● ACTION ITEM
Please repeat exactly the lines from the one containing "Viewport: 883px width, 497px height." through the last line of the records below, both included, and leave out any pictures.

● MATERIAL TO PROCESS
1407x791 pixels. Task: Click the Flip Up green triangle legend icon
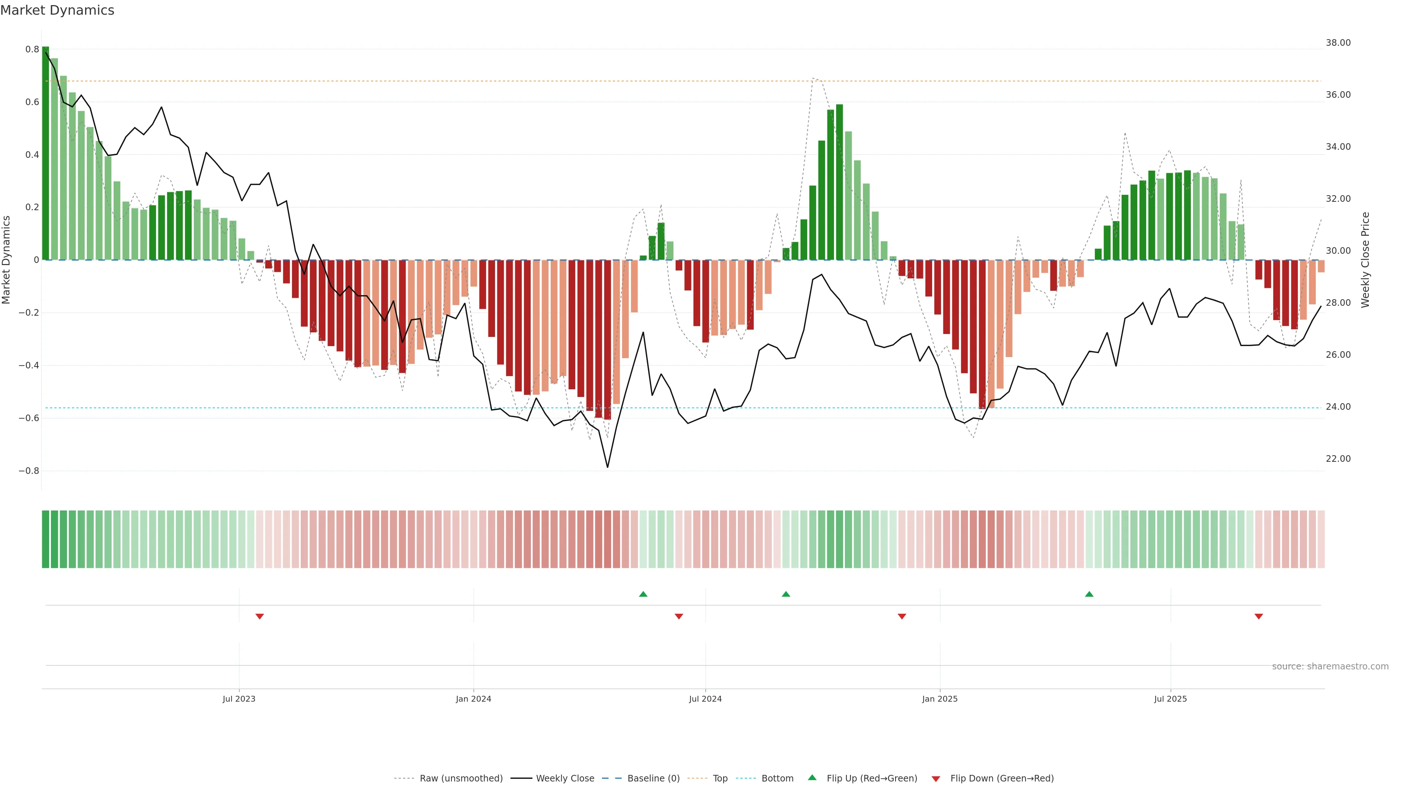(812, 777)
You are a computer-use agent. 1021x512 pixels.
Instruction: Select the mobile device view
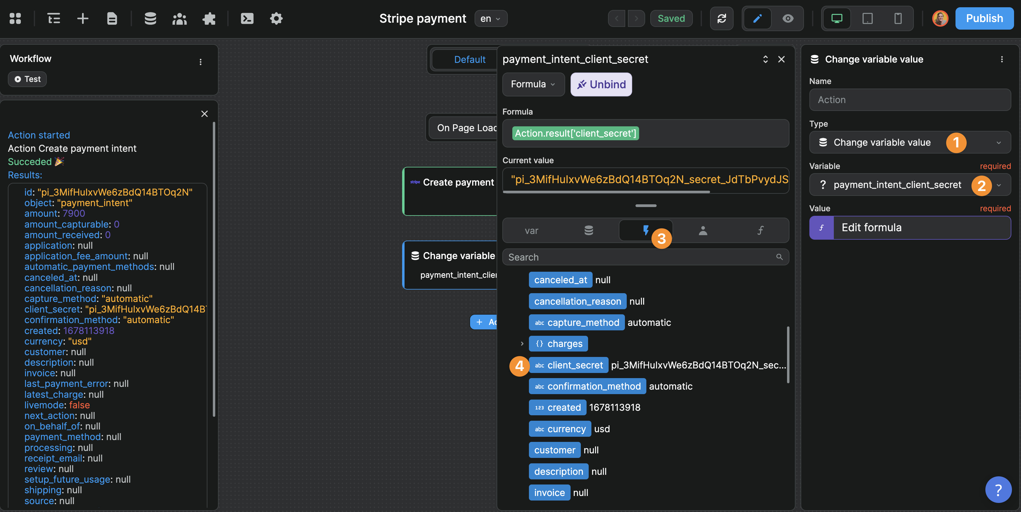point(898,18)
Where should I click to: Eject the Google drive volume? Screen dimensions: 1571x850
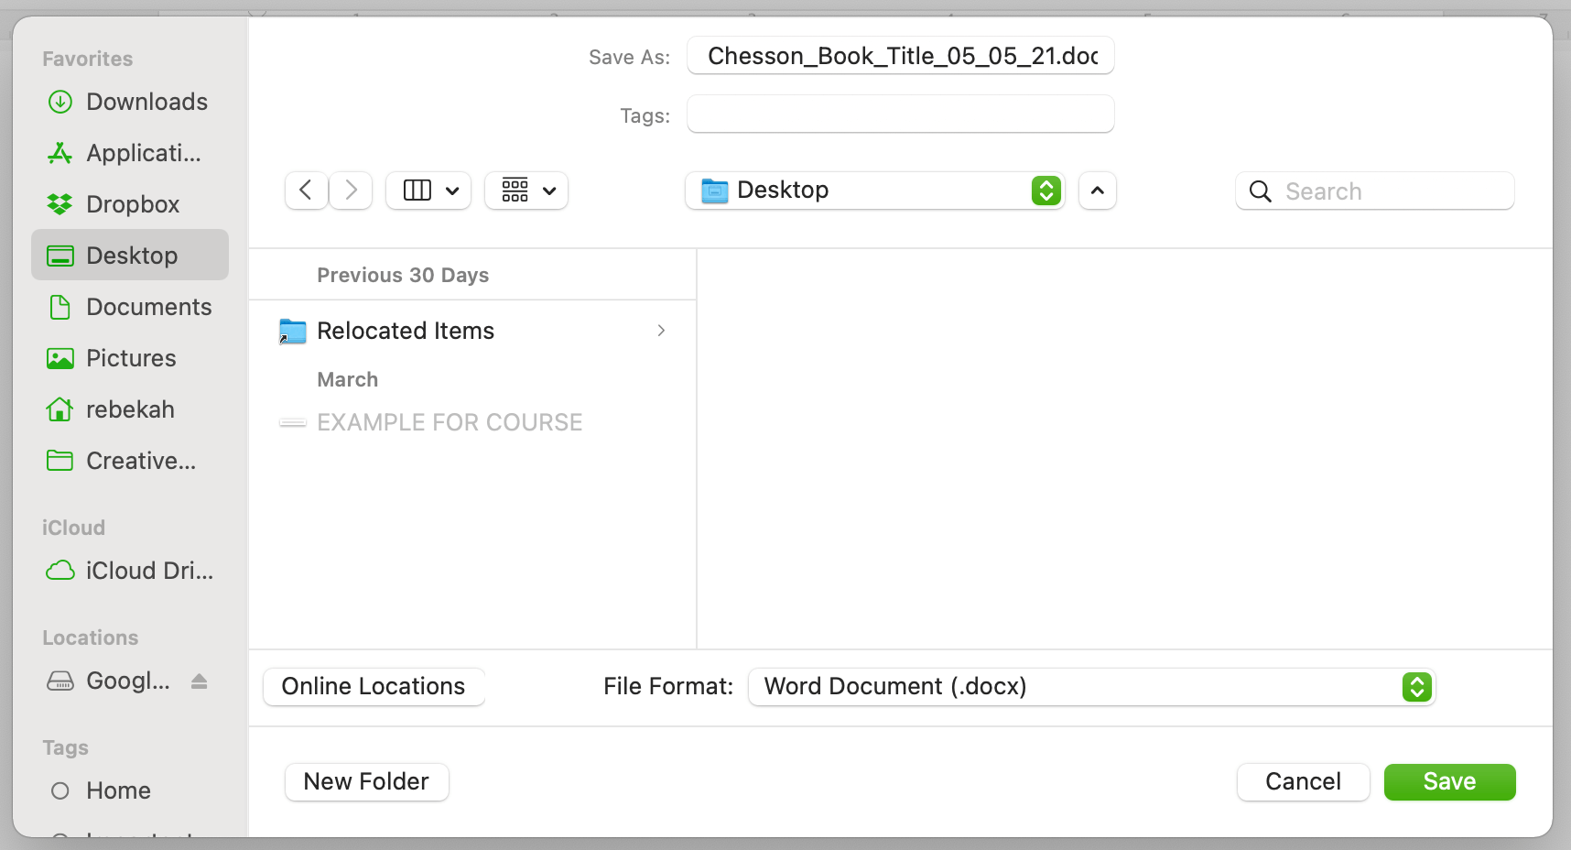(x=199, y=681)
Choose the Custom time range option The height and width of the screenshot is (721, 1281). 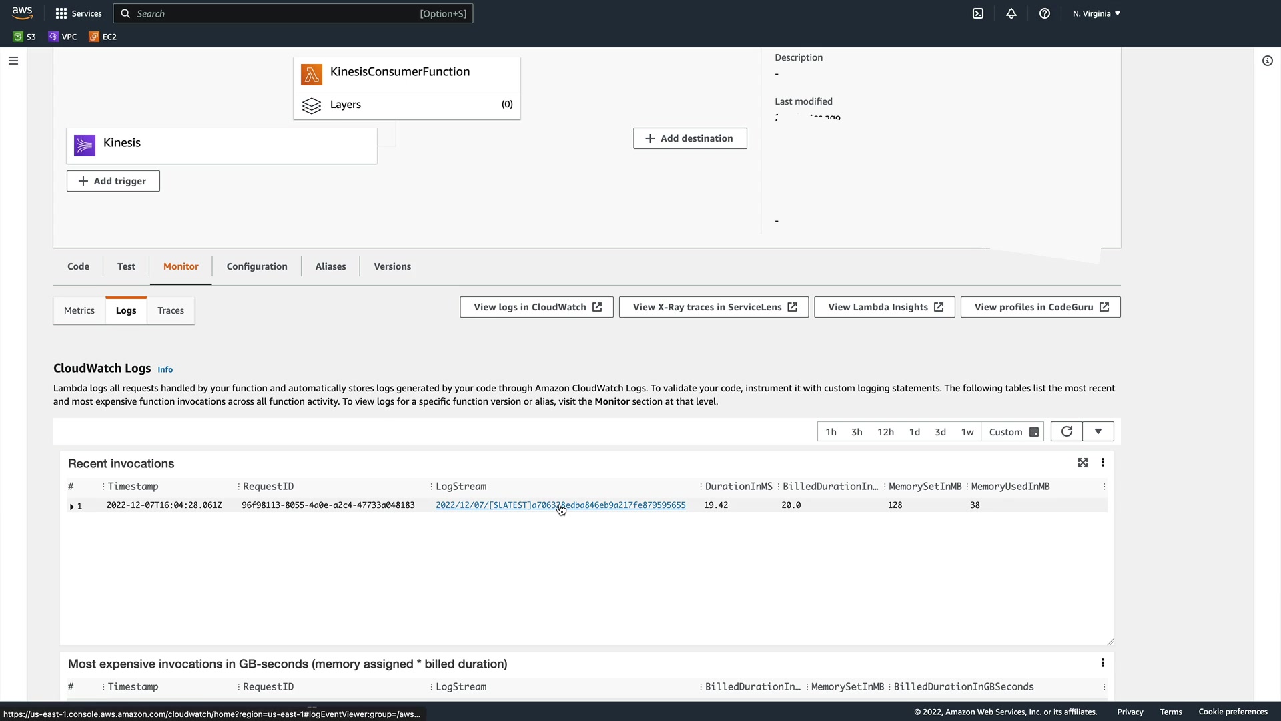click(1013, 432)
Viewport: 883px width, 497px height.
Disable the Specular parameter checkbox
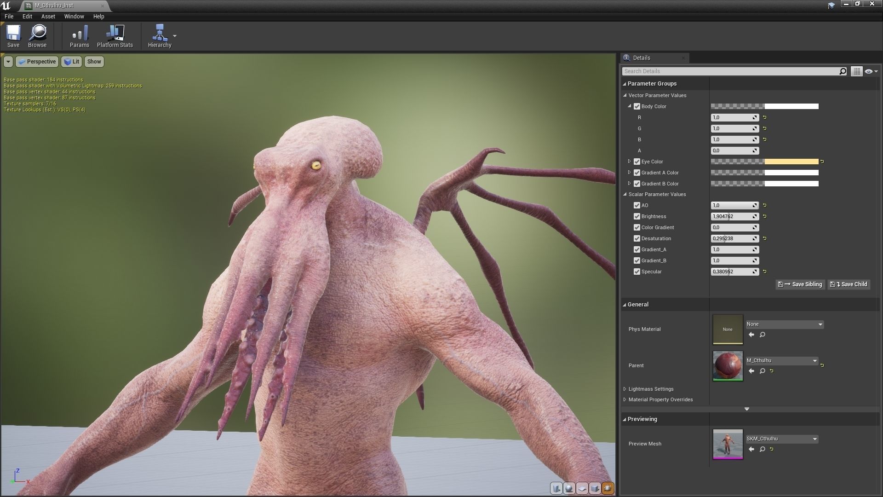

● ANSWER AREA
Viewport: 883px width, 497px height.
Disable the Specular parameter checkbox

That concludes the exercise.